2025-09-08 21:02 ` [RFC V2 8/8] powerpc: Enable Generic Entry/Exit for syscalls Mukesh Kumar Chaurasiya
@ 2025-09-09 6:54 ` Shrikanth Hegde
2025-09-09 8:46 ` Mukesh Kumar Chaurasiya
2025-09-18 6:57 ` Mukesh Kumar Chaurasiya
0 siblings, 2 replies; 21+ messages in thread
From: Shrikanth Hegde @ 2025-09-09 6:54 UTC (permalink / raw)
To: Mukesh Kumar Chaurasiya
Cc: maddy, mpe, npiggin, christophe.leroy, oleg, kees, luto, wad,
deller, ldv, macro, charlie, akpm, bigeasy, ankur.a.arora, naveen,
thomas.weissschuh, Jason, peterz, tglx, namcao, kan.liang, mingo,
oliver.upton, mark.barnett, atrajeev, rppt, coltonlewis,
linuxppc-dev, linux-kernel
On 9/9/25 2:32 AM, Mukesh Kumar Chaurasiya wrote:
> Enable the syscall entry and exit path from generic framework.
>
> Signed-off-by: Mukesh Kumar Chaurasiya <mchauras@linux.ibm.com>
> ---
Hi Mukesh.
Thanks for working on this and getting it to better shape.

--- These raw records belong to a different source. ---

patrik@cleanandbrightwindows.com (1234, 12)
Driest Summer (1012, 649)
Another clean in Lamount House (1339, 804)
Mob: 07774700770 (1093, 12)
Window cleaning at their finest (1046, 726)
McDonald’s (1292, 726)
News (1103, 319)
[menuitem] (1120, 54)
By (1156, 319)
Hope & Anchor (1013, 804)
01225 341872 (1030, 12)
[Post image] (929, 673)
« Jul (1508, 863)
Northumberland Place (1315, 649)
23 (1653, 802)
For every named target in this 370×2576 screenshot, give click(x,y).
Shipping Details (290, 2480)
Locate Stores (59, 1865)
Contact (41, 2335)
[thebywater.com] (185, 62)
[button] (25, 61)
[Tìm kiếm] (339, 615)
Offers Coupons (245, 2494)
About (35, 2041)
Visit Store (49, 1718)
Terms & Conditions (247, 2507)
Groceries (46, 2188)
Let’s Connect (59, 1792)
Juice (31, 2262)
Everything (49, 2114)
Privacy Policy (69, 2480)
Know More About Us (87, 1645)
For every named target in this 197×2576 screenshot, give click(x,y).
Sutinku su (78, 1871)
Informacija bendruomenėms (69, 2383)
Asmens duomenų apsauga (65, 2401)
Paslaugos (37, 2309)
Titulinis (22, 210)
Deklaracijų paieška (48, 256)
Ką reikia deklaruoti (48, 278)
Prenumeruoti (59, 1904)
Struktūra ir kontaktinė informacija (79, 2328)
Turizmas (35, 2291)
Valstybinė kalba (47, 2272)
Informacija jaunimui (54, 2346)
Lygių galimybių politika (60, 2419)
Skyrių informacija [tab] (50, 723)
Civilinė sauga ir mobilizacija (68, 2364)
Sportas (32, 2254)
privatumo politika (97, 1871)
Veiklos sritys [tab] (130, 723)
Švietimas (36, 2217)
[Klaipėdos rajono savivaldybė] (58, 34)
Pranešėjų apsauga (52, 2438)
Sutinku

> arch/powerpc/Kconfig | 1 +
> arch/powerpc/include/asm/entry-common.h | 2 +-
> arch/powerpc/kernel/interrupt.c | 135 +++++++----------------
> arch/powerpc/kernel/ptrace/ptrace.c | 141 ------------------------
> arch/powerpc/kernel/signal.c | 10 +-
> arch/powerpc/kernel/syscall.c | 119 +-------------------
> 6 files changed, 49 insertions(+), 359 deletions(-)
>
> diff --git a/arch/powerpc/Kconfig b/arch/powerpc/Kconfig
> index e0c51d7b5638d..e67294a72e4d4 100644
> --- a/arch/powerpc/Kconfig
> +++ b/arch/powerpc/Kconfig
> @@ -199,6 +199,7 @@ config PPC
> select GENERIC_CPU_AUTOPROBE
> select GENERIC_CPU_VULNERABILITIES if PPC_BARRIER_NOSPEC
> select GENERIC_EARLY_IOREMAP
> + select GENERIC_ENTRY
> select GENERIC_GETTIMEOFDAY
> select GENERIC_IDLE_POLL_SETUP
> select GENERIC_IOREMAP
> diff --git a/arch/powerpc/include/asm/entry-common.h b/arch/powerpc/include/asm/entry-common.h
> index d3f4a12aeafca..8fb74e6aa9560 100644
> --- a/arch/powerpc/include/asm/entry-common.h
> +++ b/arch/powerpc/include/asm/entry-common.h
> @@ -3,7 +3,7
There could be some of the configs we need to take care while enabling generic entry. Since powerpc
didn't have it earlier, there could areas which needs cleanup. One for example dynamic preemption.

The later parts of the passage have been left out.